Scientists discover the most energetic gamma rays ever emitted from a pulsar

Scientists use H.E.S.S. An observatory in Namibia has detected the most energetic gamma rays ever emitted from a dead star called a pulsar. The energy of these gamma rays is 20 teraelectronvolts, about ten trillion times the energy of visible light. This observation is unlikely to be consistent with the theory of the generation of such pulsed gamma rays, the international research team reports in the journal Nature Astronomy. Pulsars are the remains of stars that have exploded spectacularly in supernovae. The explosion left behind a small dead star only 20 km in diameter, spinning extremely fast and with an extremely large magnetic field. H.E.S.S. Scientist Emma de Oña Wilhelmi, co-author of the publication, is working at DESY.

Pulsars emit rotating beams of electromagnetic radiation, somewhat like cosmic lighthouses. If their beam sweeps across our solar system, we see flashes of radiation at regular time intervals. These flashes, also called pulses of radiation, can be searched for in different energy bands of the electromagnetic spectrum. Scientists think that the source of this radiation are fast electrons produced and accelerated in the pulsar’s magnetosphere, while traveling towards its periphery. The magnetosphere is made up of plasma and electromagnetic fields that surround and co-rotate with the star. “On their outward journey, the electrons acquire energy and release it in the form of the observed radiation beams,” says Bronek Rudak from the Nicolaus Copernicus Astronomical Center (CAMK PAN) in Poland, also a co-author.

Pulsar Vela, located in the southern sky in the constellation Vela (Sail of the Ship), is the brightest pulsar in the radio band of the electromagnetic spectrum and the most persistent source of cosmic gamma rays in the gigaelectronvolt (GeV) range ) ). . It rotates about eleven times per second. However, above a few GeV, its emission stops suddenly, possibly because electrons reach the end of the pulsar’s magnetosphere and escape. But that’s not the end of the story: thanks to extensive observations with H.E.S.S., a new radiation component at a higher energy level was discovered, with energies of up to several tens of teraelectronvolts (TeV). “This energy level is about 200 times more than all the radiation this object has ever detected before,” said co-author Christo Venter of North West University in South Africa. This very high energy component appears at the same phase range as that observed in the GeV range. However, to reach these energies, the electrons may have to travel even further from the magnetosphere, but the rotational emission pattern must be preserved.

“This result challenges our previous knowledge of pulsars and requires a rethink of how these natural accelerators work,” said Arache Djannati-Atai of the Astroparticle & Astronomical Laboratory. Cosmology (APC) in France, who led the study, explains. “The traditional theory that particles are accelerated along magnetic field lines inside or slightly outside the magnetosphere cannot fully explain our observations.
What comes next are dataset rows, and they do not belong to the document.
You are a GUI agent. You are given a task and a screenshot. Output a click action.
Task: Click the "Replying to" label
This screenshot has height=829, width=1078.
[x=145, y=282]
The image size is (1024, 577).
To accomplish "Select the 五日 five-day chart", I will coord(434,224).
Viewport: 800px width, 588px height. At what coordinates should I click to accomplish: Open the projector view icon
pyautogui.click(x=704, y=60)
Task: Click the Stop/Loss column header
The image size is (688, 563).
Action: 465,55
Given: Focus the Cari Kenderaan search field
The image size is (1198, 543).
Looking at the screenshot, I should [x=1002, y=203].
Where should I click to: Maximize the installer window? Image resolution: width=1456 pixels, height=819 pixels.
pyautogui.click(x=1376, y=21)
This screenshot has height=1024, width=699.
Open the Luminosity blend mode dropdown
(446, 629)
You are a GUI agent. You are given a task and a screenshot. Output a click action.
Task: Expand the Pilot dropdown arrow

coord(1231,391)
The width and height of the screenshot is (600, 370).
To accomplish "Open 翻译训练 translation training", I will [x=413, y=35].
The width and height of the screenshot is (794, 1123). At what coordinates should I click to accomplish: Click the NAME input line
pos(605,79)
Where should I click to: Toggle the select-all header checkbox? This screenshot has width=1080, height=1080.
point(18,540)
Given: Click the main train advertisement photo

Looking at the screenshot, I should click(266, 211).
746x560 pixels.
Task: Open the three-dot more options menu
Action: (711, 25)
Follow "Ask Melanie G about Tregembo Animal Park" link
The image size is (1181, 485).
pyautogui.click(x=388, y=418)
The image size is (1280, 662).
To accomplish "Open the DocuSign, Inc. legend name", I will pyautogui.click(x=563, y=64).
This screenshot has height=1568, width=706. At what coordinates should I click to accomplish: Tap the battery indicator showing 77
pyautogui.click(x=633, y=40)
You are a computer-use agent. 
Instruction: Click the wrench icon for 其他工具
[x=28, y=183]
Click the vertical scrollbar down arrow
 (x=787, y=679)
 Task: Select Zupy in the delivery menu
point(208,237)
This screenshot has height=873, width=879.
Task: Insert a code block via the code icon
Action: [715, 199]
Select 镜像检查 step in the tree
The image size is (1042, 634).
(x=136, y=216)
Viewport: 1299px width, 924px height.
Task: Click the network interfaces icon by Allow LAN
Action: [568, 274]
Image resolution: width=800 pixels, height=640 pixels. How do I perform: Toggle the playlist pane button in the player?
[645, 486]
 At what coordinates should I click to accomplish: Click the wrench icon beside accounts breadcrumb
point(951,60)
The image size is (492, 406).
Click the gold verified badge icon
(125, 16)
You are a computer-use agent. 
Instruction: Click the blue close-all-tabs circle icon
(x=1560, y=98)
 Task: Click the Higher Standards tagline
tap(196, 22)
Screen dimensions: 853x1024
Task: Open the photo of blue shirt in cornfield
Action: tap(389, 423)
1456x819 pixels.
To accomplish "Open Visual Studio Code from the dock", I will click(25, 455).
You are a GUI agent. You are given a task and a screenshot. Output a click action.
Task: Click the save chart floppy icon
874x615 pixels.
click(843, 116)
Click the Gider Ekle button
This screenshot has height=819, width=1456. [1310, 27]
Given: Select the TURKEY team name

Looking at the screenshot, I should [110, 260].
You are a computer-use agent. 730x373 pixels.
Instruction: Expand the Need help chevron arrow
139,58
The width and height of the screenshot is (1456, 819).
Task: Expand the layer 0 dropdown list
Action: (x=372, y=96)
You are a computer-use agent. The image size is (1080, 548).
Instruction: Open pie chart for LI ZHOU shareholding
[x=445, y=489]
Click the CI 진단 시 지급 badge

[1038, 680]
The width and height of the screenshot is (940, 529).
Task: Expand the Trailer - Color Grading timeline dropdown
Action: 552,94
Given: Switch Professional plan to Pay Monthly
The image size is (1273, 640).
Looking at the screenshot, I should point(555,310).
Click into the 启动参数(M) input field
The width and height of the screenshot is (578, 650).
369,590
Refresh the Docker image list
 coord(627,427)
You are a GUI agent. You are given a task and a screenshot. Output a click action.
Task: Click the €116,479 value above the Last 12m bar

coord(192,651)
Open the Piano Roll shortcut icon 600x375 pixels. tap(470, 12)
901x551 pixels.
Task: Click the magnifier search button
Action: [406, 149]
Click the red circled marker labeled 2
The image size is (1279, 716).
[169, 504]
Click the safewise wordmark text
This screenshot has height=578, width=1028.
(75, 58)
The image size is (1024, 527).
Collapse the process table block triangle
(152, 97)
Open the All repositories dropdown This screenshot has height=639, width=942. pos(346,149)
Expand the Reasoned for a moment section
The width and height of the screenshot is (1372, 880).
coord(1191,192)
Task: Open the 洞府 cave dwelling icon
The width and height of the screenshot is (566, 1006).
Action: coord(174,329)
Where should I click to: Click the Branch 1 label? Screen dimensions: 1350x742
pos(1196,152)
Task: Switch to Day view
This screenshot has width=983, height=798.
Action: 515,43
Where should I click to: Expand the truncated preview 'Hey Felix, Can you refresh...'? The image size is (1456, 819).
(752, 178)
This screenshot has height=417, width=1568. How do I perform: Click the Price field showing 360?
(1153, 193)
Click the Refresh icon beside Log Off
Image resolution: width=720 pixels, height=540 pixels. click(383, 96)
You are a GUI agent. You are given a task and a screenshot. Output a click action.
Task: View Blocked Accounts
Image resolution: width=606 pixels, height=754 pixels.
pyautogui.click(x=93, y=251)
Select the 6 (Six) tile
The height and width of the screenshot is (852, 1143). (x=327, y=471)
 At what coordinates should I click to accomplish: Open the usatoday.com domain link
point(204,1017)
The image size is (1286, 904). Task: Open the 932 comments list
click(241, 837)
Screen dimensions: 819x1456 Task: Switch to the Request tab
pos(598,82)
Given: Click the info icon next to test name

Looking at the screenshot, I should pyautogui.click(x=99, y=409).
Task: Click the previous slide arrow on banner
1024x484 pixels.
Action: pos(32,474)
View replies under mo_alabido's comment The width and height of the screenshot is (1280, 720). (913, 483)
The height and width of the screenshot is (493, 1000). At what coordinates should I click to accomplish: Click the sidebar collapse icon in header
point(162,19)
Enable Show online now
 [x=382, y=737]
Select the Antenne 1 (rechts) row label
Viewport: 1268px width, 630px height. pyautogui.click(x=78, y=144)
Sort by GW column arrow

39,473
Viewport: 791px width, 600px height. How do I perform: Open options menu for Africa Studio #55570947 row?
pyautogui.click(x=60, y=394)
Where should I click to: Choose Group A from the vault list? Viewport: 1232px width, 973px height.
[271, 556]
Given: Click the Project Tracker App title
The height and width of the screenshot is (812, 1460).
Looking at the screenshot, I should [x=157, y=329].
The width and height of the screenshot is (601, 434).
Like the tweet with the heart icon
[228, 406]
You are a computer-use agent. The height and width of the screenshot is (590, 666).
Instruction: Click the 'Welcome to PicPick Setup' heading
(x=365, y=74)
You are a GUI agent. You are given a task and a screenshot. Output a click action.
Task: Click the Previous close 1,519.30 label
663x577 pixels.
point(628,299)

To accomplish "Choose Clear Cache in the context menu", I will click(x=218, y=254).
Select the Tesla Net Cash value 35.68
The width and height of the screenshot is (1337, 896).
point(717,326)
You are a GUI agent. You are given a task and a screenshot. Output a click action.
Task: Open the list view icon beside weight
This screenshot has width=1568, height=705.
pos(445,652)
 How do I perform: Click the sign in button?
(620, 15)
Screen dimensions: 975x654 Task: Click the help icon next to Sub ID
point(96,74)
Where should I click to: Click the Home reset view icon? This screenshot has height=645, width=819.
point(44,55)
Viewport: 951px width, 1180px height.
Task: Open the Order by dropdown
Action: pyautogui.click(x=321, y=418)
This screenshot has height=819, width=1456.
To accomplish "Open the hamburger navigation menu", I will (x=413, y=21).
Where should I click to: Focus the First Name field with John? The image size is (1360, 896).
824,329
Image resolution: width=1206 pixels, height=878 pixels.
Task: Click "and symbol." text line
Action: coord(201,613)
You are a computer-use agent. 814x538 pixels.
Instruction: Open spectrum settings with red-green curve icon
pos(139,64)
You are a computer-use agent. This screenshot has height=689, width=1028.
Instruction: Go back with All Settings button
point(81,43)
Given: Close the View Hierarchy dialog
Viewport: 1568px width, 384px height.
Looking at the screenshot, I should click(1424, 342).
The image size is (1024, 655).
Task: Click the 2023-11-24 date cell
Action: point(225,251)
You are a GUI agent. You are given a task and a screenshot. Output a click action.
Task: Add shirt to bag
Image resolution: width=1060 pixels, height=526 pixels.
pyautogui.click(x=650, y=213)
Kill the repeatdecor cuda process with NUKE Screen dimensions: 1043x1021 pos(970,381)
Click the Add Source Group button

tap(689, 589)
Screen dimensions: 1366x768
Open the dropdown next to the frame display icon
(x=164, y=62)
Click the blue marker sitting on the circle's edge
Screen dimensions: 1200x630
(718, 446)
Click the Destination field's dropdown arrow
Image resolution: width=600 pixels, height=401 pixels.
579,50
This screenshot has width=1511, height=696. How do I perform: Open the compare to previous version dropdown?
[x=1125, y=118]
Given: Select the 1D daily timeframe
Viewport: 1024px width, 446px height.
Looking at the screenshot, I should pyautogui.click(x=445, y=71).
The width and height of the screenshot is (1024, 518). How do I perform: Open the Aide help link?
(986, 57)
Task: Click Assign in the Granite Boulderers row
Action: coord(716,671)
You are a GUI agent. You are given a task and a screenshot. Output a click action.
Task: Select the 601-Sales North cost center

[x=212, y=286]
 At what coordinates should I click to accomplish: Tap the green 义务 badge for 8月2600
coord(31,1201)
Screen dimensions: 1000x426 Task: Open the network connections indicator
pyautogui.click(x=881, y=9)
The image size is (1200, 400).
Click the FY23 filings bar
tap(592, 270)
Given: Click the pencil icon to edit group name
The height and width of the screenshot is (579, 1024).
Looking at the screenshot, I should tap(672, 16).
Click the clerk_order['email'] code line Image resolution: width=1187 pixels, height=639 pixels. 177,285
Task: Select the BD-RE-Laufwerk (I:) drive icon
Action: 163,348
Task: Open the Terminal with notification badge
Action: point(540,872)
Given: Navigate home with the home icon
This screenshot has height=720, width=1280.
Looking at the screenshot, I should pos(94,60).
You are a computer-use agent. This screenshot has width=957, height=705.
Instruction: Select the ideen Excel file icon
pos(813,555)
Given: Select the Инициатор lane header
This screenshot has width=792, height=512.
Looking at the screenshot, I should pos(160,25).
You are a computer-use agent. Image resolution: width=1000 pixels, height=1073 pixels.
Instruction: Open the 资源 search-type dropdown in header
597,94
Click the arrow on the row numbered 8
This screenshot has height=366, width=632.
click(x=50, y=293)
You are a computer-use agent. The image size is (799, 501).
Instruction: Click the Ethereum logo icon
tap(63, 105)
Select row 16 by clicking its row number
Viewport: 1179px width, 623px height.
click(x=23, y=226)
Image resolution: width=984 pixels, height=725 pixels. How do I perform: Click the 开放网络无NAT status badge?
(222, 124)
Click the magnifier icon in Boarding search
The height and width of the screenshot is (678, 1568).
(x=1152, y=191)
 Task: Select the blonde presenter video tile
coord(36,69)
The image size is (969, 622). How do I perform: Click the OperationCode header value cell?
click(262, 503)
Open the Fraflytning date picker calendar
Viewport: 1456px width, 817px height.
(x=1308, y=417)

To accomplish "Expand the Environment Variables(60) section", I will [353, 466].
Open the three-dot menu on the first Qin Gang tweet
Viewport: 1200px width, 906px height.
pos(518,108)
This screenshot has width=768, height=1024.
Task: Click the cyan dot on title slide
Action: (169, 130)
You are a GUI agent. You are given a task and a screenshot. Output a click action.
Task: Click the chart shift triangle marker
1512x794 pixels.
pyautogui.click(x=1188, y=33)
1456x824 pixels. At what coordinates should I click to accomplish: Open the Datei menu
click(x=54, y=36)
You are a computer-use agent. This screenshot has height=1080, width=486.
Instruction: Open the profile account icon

Perhaps we are witnessing particle acceleration through a process called magnetic reconnection outside the lightweight cylinder, which somehow preserves the rotational pattern? But even this scenario has difficulty explaining how such intense radiation is generated. Whatever the explanation, along with its other superlatives, the Vela pulsar now officially holds the record for the most intense gamma-ray pulsar discovered to date. “This discovery opens a new observational window for detecting other pulsars in the range of tens of teraelectronvolts with current and future gamma-ray telescopes, paving the way for a better understanding of acceleration processes extremes in highly magnetic astrophysical objects.” Djanati-Atai said.